### What is being asked
Give back only the lines from the one with "How do I perform: Select" through the last line of the data, exactly as they appear.

(Extracted information begins)

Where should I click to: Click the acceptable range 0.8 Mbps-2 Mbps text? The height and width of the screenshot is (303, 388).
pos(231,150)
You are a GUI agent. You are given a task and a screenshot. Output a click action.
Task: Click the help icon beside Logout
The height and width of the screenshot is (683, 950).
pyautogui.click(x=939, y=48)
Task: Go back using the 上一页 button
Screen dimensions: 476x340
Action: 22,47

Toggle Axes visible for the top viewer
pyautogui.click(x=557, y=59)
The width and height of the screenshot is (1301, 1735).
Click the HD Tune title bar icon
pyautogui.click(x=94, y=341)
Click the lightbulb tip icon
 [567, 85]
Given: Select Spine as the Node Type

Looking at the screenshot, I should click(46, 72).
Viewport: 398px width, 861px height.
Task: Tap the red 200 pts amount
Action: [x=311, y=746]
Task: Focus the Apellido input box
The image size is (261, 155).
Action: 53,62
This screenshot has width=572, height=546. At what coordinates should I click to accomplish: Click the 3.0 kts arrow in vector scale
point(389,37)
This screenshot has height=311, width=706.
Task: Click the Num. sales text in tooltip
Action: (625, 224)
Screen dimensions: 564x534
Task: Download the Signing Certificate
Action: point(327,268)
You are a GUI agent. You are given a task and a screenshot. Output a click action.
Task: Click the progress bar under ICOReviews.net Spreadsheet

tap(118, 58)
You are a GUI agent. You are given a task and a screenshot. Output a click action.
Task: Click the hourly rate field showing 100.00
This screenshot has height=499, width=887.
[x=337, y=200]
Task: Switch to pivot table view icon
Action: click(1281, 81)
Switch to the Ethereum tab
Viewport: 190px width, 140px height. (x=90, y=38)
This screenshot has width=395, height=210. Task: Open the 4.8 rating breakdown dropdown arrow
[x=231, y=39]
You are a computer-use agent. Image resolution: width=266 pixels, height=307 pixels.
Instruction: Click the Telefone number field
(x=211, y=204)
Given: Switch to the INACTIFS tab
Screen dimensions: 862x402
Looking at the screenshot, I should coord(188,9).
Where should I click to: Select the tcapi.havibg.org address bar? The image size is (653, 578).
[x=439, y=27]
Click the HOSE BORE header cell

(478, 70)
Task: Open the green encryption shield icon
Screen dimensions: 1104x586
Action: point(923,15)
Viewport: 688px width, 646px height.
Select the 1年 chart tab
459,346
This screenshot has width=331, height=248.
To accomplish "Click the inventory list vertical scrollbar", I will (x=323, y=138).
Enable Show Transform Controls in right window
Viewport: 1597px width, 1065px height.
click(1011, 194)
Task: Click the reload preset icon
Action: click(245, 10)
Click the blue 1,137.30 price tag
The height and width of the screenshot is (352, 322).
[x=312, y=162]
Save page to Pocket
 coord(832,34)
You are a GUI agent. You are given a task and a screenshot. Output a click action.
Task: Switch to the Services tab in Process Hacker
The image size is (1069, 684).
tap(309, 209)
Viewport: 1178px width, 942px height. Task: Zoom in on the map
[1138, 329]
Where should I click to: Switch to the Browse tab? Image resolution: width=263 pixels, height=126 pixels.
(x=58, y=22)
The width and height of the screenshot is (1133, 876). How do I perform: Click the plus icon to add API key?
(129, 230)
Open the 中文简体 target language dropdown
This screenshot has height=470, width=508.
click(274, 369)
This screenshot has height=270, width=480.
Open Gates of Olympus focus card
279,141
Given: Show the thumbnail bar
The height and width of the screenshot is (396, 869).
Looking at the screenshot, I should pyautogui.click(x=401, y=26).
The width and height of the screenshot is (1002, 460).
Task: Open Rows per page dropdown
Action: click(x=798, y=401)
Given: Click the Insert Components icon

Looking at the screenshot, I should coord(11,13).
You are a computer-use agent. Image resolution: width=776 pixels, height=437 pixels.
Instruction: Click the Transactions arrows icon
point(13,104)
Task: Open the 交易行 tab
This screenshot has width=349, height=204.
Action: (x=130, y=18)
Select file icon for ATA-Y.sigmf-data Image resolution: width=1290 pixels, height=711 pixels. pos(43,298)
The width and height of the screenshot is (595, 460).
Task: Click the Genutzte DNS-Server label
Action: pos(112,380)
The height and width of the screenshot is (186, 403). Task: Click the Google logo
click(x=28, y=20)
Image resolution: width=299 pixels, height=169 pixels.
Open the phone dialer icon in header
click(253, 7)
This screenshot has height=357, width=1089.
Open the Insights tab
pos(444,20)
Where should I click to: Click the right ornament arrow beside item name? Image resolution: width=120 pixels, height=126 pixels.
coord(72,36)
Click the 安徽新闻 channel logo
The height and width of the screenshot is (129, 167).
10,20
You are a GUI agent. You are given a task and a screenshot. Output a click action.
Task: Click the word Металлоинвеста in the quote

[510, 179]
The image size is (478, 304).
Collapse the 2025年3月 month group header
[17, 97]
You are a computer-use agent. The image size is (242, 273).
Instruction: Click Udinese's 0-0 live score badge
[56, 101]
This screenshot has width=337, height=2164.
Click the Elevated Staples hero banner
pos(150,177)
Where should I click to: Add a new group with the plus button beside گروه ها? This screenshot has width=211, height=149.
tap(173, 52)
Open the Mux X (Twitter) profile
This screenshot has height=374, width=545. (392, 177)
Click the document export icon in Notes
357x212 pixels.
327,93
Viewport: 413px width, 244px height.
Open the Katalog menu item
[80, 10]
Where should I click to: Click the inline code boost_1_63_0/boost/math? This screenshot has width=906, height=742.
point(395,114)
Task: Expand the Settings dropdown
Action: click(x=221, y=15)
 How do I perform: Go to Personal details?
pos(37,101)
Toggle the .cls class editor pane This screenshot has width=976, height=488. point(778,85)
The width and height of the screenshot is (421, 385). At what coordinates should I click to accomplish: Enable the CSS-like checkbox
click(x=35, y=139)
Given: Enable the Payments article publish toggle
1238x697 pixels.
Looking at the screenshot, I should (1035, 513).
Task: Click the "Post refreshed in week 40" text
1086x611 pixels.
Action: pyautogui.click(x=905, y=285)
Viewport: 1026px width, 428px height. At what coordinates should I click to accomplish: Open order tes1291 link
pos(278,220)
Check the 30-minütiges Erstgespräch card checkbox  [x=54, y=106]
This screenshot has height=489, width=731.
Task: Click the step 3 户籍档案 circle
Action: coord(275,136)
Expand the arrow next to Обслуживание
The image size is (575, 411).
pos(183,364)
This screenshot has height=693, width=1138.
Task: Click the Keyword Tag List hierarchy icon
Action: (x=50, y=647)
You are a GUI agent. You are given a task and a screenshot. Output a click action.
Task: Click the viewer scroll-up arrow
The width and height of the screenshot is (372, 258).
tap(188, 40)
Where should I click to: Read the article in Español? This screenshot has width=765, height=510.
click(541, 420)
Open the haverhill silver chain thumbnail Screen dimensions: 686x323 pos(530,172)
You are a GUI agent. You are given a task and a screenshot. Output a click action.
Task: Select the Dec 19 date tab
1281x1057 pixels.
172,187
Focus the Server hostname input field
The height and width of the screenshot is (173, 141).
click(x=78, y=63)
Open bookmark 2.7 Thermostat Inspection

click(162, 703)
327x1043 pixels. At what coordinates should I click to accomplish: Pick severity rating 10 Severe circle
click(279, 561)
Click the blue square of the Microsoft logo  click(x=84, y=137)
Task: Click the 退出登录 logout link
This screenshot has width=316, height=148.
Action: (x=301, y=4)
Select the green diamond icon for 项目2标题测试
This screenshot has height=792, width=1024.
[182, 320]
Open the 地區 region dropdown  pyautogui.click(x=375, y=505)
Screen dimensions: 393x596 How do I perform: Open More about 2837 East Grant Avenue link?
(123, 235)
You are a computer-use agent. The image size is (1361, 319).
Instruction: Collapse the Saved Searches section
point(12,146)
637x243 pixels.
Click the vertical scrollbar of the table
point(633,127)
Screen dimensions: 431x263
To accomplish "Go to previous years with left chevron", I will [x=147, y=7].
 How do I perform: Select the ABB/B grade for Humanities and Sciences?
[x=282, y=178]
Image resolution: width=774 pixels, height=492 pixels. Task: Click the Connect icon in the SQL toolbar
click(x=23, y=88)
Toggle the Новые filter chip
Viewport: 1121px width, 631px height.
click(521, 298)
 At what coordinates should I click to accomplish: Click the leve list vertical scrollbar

(Extracted information ends)

### Output of the exercise
 How do I perform: Select the ABB/B grade for Humanities and Sciences?
[x=282, y=178]
Image resolution: width=774 pixels, height=492 pixels. Task: Click the Connect icon in the SQL toolbar
click(x=23, y=88)
Toggle the Новые filter chip
Viewport: 1121px width, 631px height.
click(521, 298)
 At what coordinates should I click to accomplish: Click the leve list vertical scrollbar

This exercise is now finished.